França e Itália pedem que UE reconheça esforços de países

Monti e Hollande também destacaram a necessidade de potencializar o crescimento na Europa

Roma - O primeiro-ministro da Itália, Mario Monti, e o presidente francês, François Hollande, concordaram nesta terça-feira em Roma na necessidade de que a União Europeia (UE) e os mercados reconheçam os esforços realizados por cada país para enfrentar a crise da dívida.

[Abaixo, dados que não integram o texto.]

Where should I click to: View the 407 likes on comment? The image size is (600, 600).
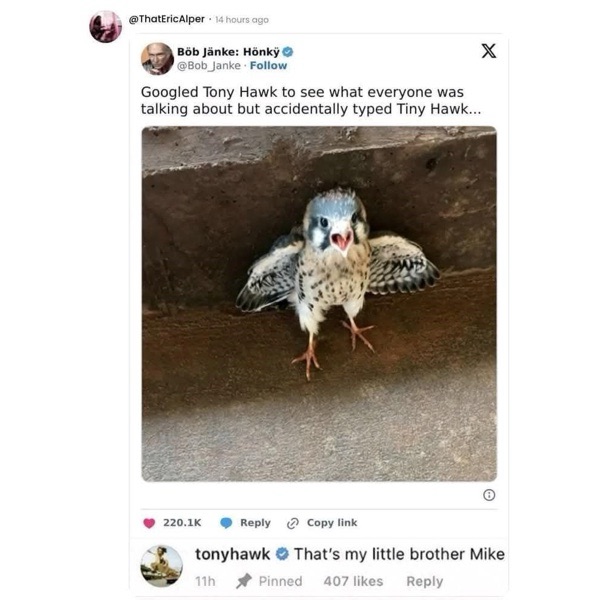pyautogui.click(x=353, y=581)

"Constatamos que fazer o dever de casa é necessário, mas não é suficiente, já que, à medida que se realizam progressos na política econômica, se necessita de um reconhecimento da UE e dos mercados para que não persistam obstáculos na taxa de risco", disse Monti.

Ambos se encontraram em Roma no marco de uma cúpula bilateral na qual participaram os titulares de Economia, Exteriores e Assuntos Europeus e nela, além de analisar assuntos bilaterais, abordaram como criar o clima necessário "para relançar a economia europeia e a estabilidade da zona do euro, além de outras delicadas situações internacionais", como o conflito na Síria.

Hollande explicou que tinham concordado em que os três períodos cruciais que enfrenta a zona do euro enfrenta agora são "aplicar as decisões adotadas no Conselho Europeu dos dias 28 e 29 de junho", conseguir resolver a situação na Grécia e Espanha e avançar na união bancária e monetária.

No entanto, Monti especificou que a atual situação "é de espera" para ver como "as coisas evoluem".

O encontro aconteceu dois dias antes da reunião do Conselho Diretor do Banco Central Europeu (BCE), onde se espera que sejam anunciadas as possíveis medidas excepcionais antecipadas para aliviar a pressão que se criou sobre a dívida soberana de alguns países, como Itália e Espanha.

Monti e Hollande também destacaram a necessidade de potencializar o crescimento na Europa, mas, destacou o líder italiano, "um crescimento não baseado na inflação ou fundado sobre os desequilíbrios".

Enquanto isso, Hollande ressaltou que é necessário injetar confiança para conseguir relançar o crescimento na Europa.

Em duas ocasiões, Hollande rejeitou se referir às possíveis medidas de intervenção do BCE e acrescentou que é melhor não continuar falando do tema", embora tenha especificado que sua posição é a que foi adotada no Conselho Europeu de junho passado.

"É uma obrigação de todos aqueles que podem intervir na zona do euro dar sua contribuição, incluindo o BCE, que tomará as decisões de acordo com o dito por seu presidente, mas não quero me estender mais", acrescentou.